-- Data in this exercise follows --

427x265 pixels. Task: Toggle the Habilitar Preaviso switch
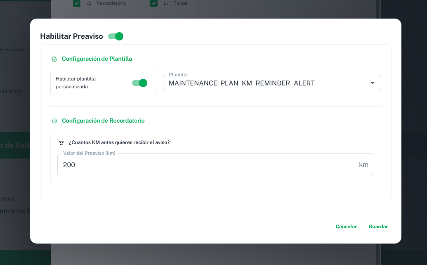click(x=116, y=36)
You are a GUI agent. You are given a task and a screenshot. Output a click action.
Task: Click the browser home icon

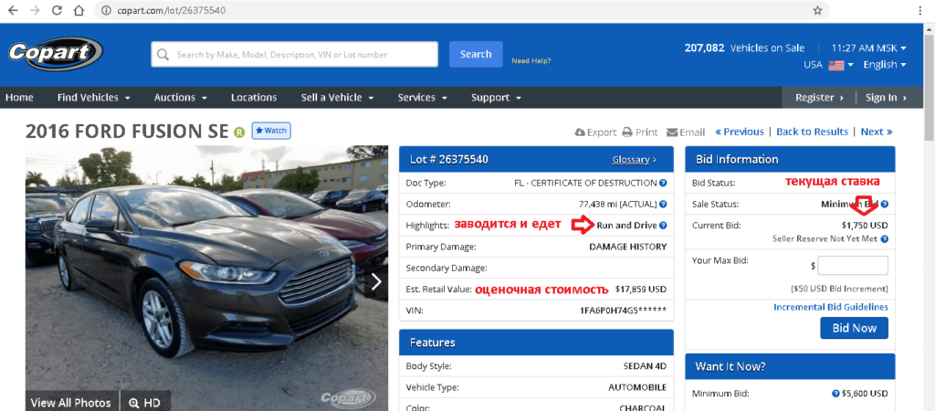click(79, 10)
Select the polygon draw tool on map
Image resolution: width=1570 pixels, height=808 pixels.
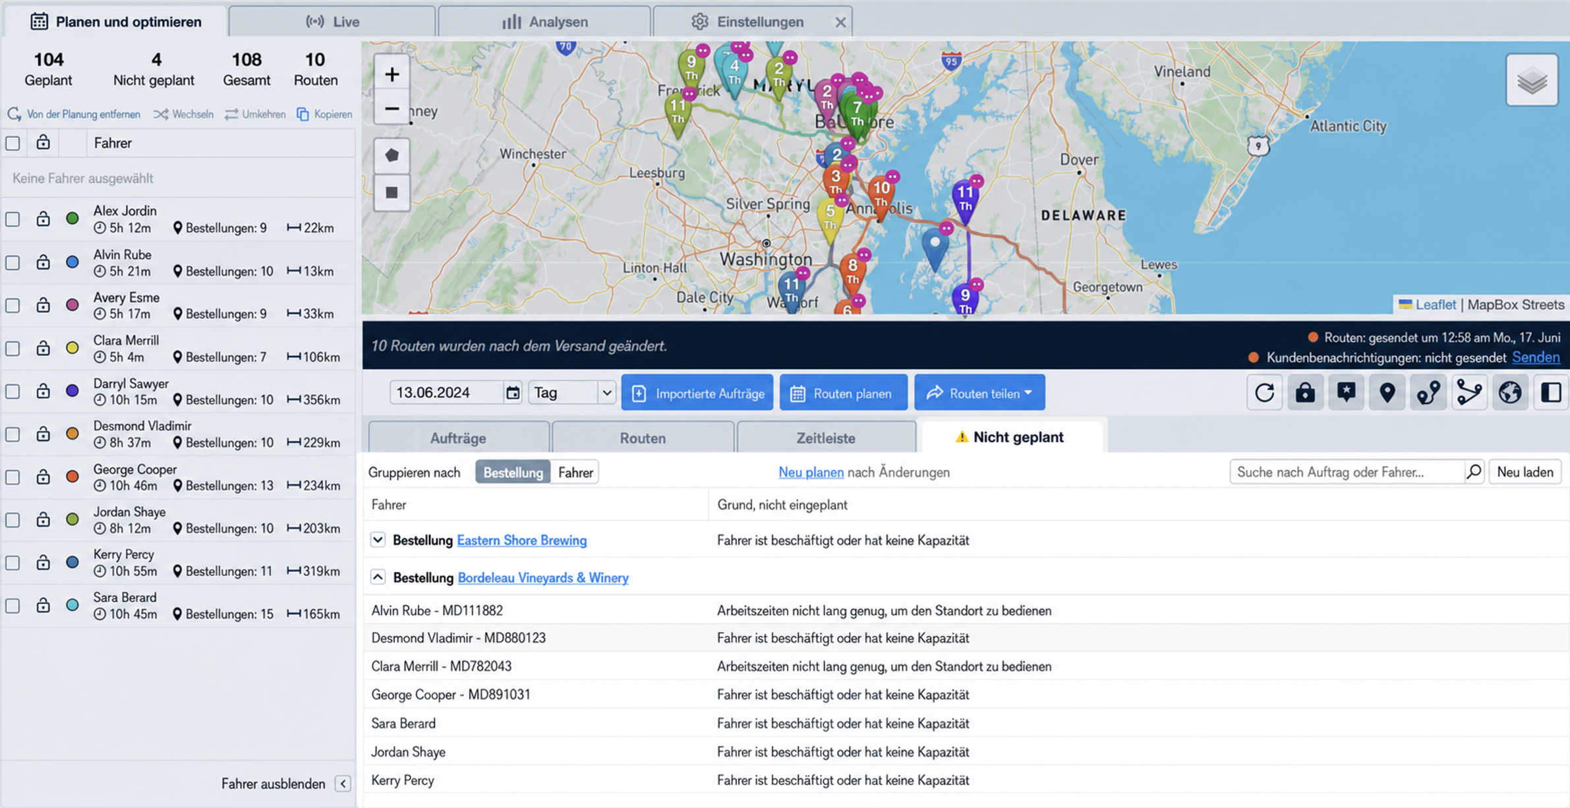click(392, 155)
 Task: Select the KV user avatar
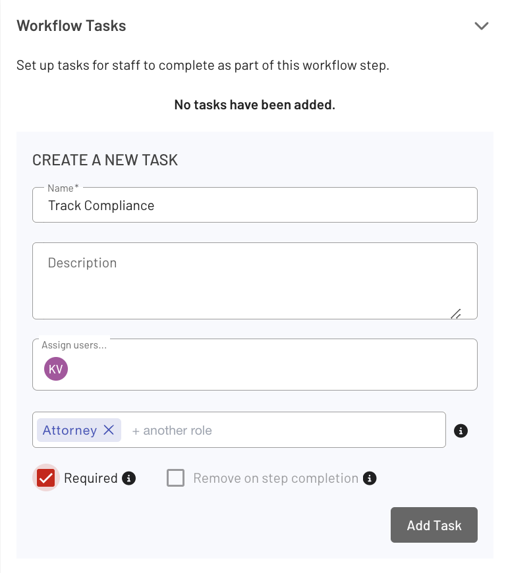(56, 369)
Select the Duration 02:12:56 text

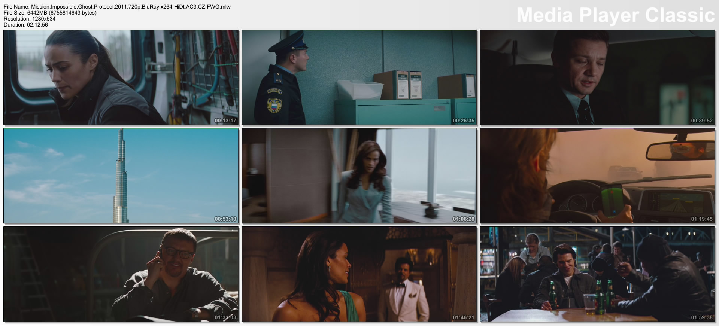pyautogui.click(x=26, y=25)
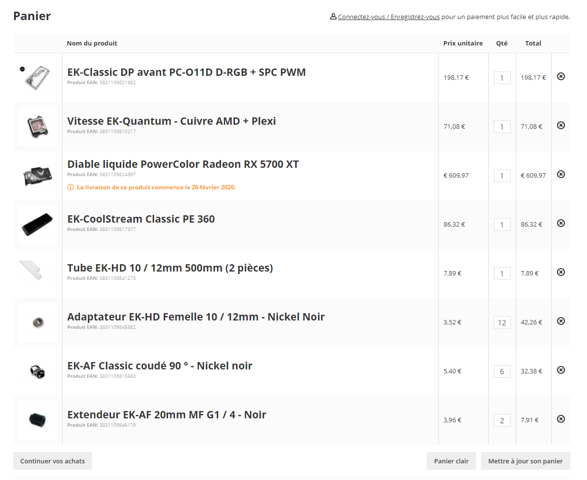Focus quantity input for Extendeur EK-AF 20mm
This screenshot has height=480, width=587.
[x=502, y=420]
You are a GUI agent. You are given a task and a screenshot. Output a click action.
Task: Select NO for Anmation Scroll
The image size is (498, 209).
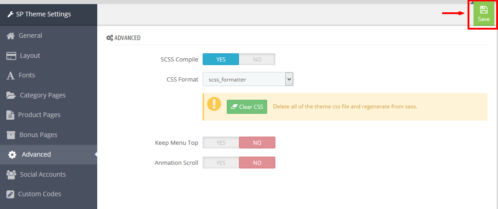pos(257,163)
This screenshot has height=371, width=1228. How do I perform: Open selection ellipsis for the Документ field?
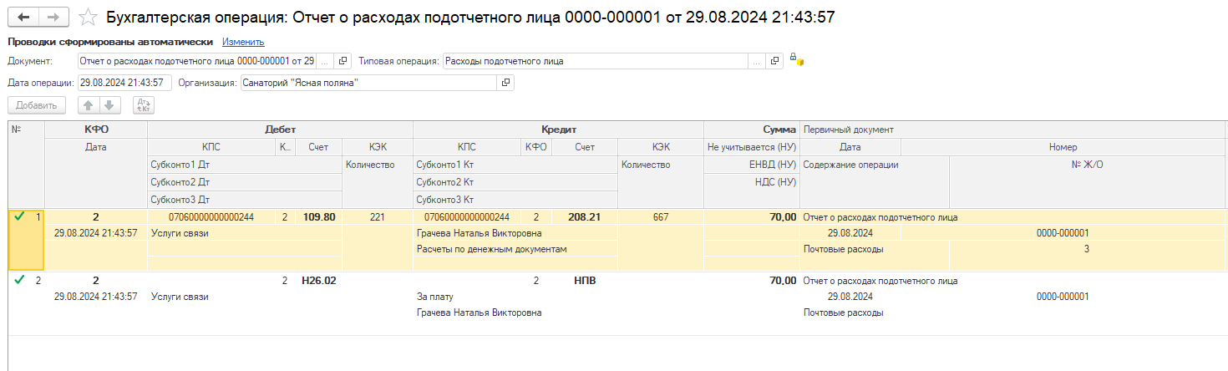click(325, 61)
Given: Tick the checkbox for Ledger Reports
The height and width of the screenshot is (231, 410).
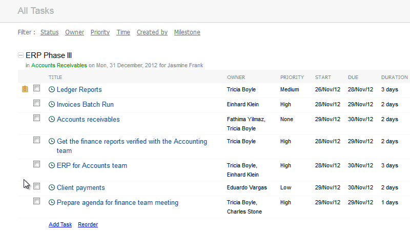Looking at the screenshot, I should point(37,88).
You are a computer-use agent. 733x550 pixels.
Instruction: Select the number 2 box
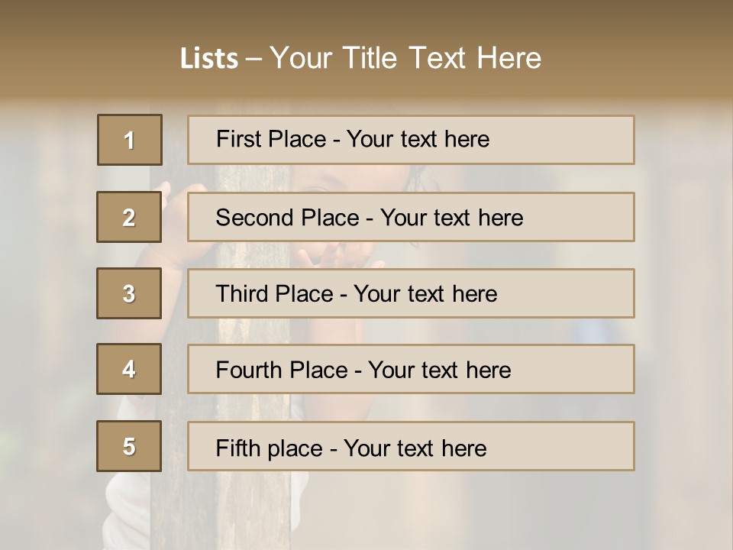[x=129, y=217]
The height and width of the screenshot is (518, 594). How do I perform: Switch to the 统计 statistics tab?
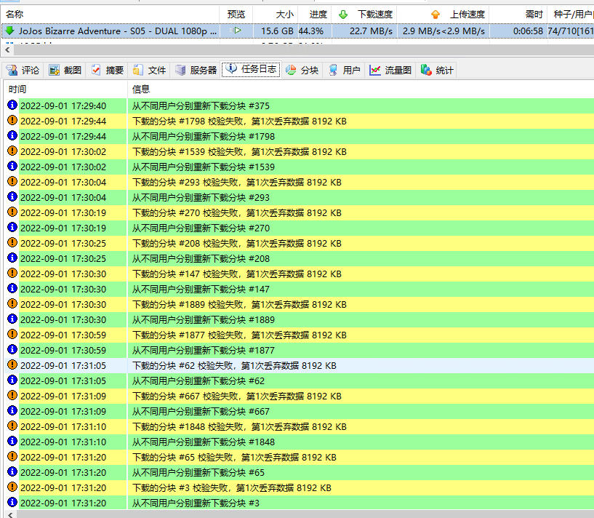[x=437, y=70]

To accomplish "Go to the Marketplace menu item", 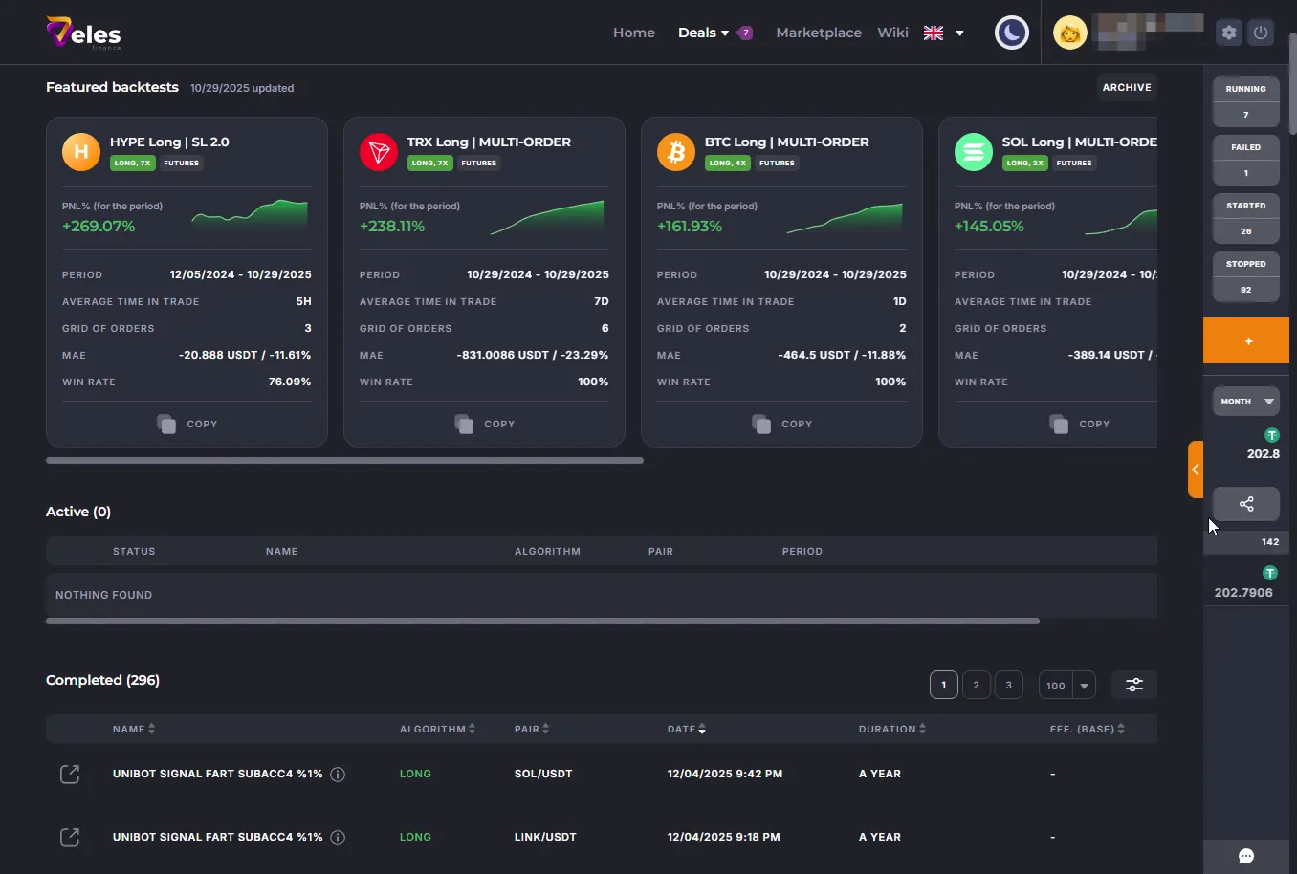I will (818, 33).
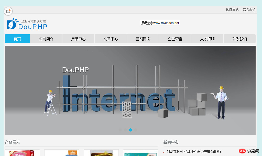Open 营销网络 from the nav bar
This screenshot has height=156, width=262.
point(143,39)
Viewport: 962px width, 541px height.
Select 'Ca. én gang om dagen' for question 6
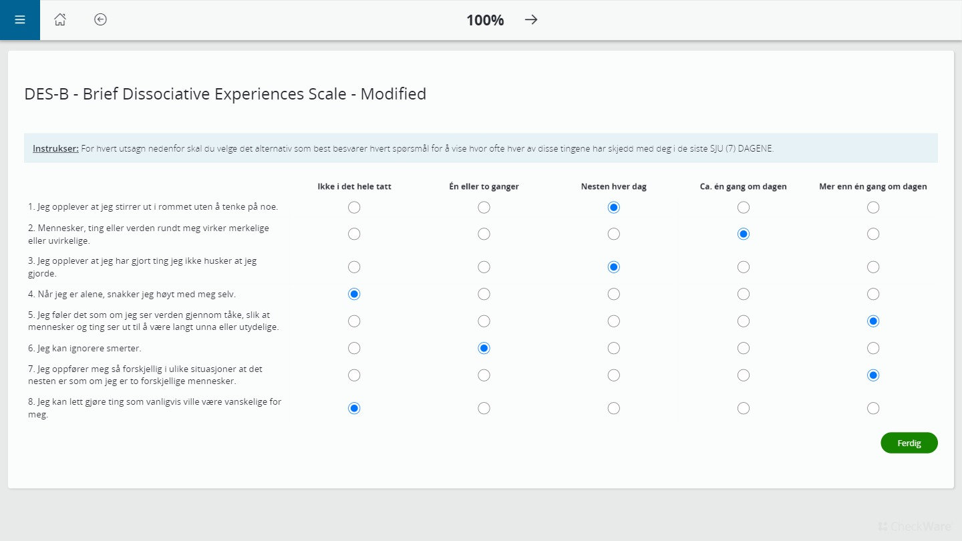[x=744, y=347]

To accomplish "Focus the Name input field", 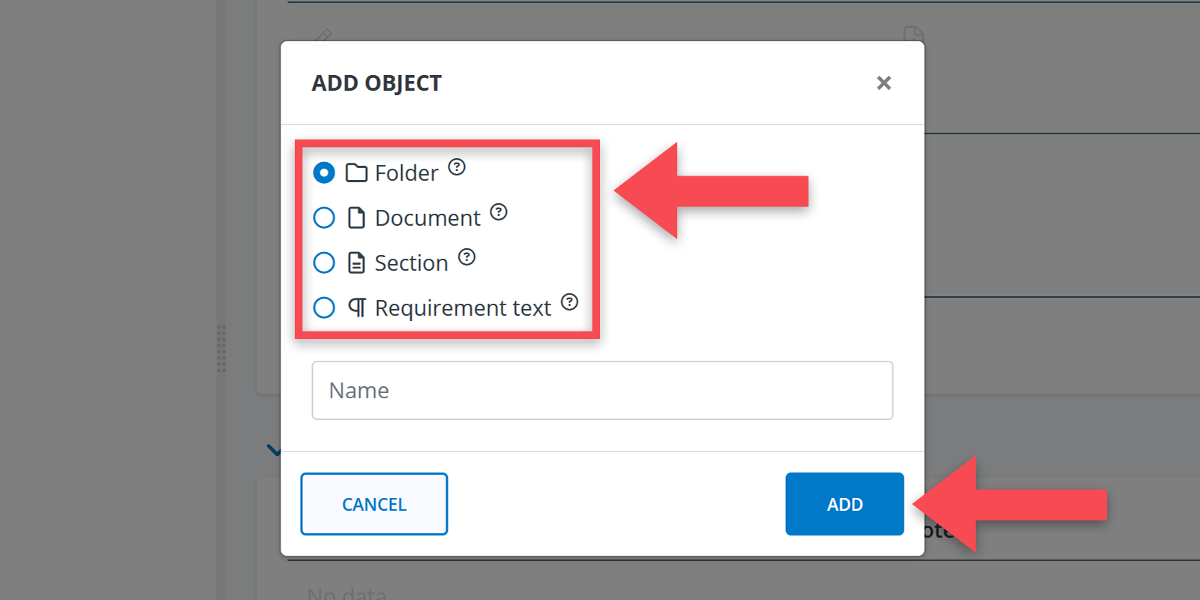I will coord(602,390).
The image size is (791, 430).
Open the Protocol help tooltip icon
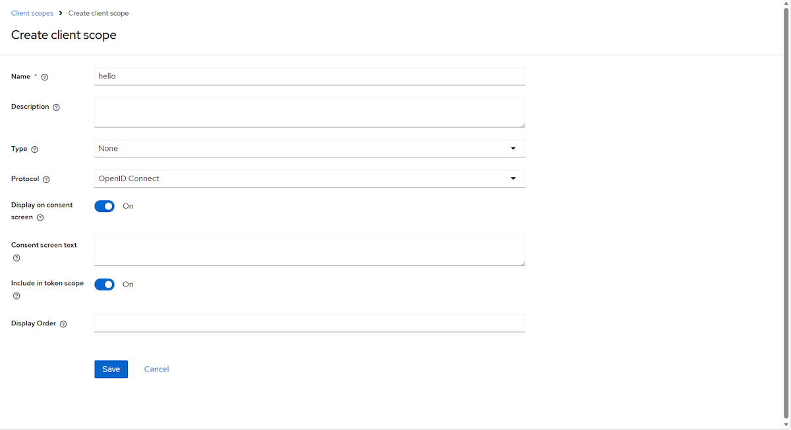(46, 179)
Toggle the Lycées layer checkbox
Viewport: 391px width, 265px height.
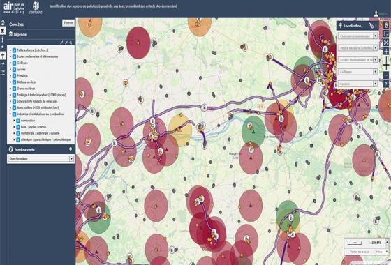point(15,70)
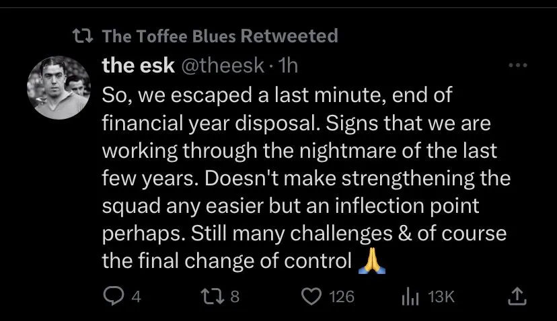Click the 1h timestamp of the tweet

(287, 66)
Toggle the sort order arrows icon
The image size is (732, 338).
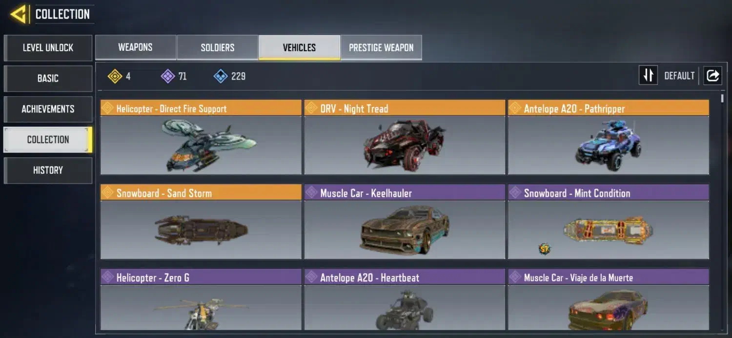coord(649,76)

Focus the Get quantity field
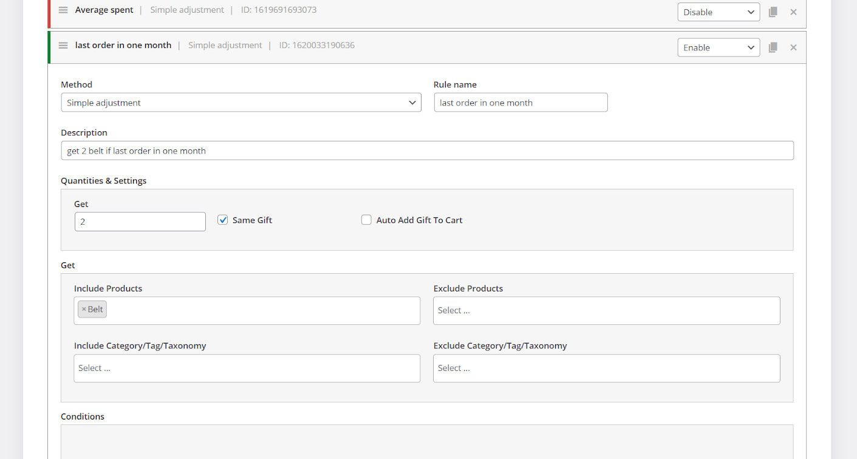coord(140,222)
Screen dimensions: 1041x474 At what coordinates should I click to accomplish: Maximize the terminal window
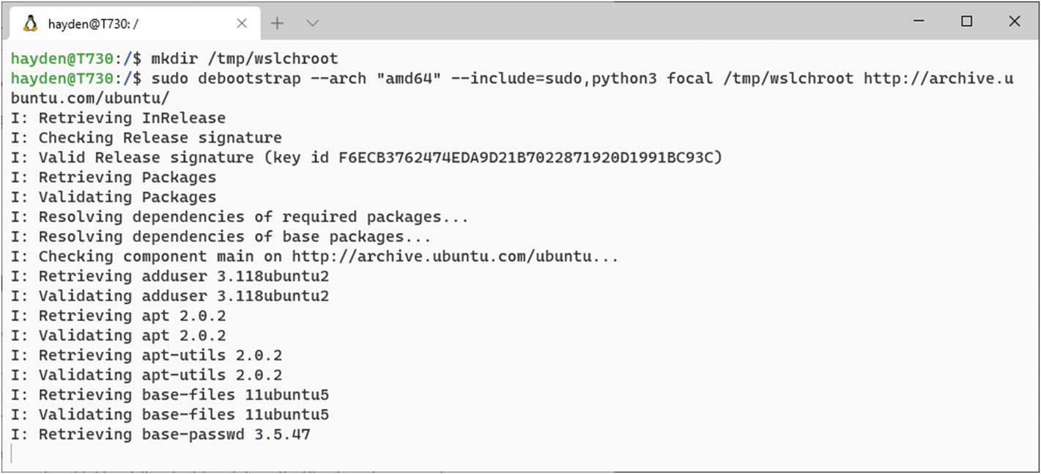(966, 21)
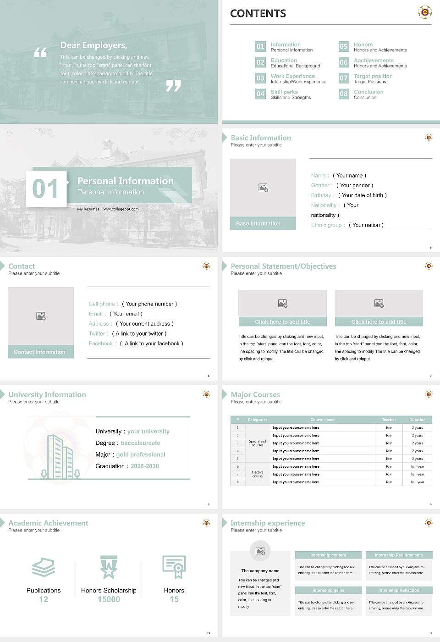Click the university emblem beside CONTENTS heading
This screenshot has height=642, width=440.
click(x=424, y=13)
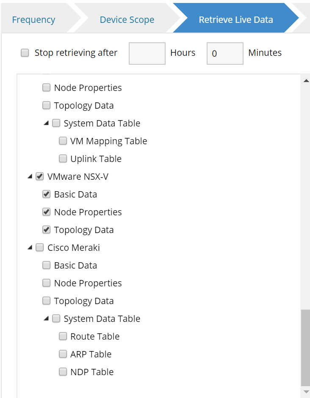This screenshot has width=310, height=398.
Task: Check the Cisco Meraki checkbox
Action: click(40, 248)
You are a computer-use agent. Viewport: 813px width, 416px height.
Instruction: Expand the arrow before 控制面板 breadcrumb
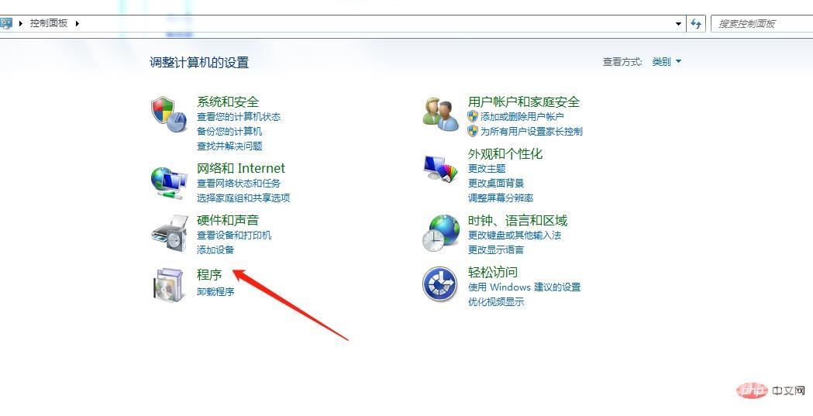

-- Data in this exercise concluded --

# [Requirement]
Report each line in the entries where the string "agent" occurs.

# [Solution for this exercise]
You are a GUI agent. You are given a task and a screenshot. Output a click action.
You are a GUI agent. You are given a task and a screenshot. Output a click action.
You are a computer-use agent. 733x550 pixels.
You are a computer-use agent. Viewport: 813px width, 416px height.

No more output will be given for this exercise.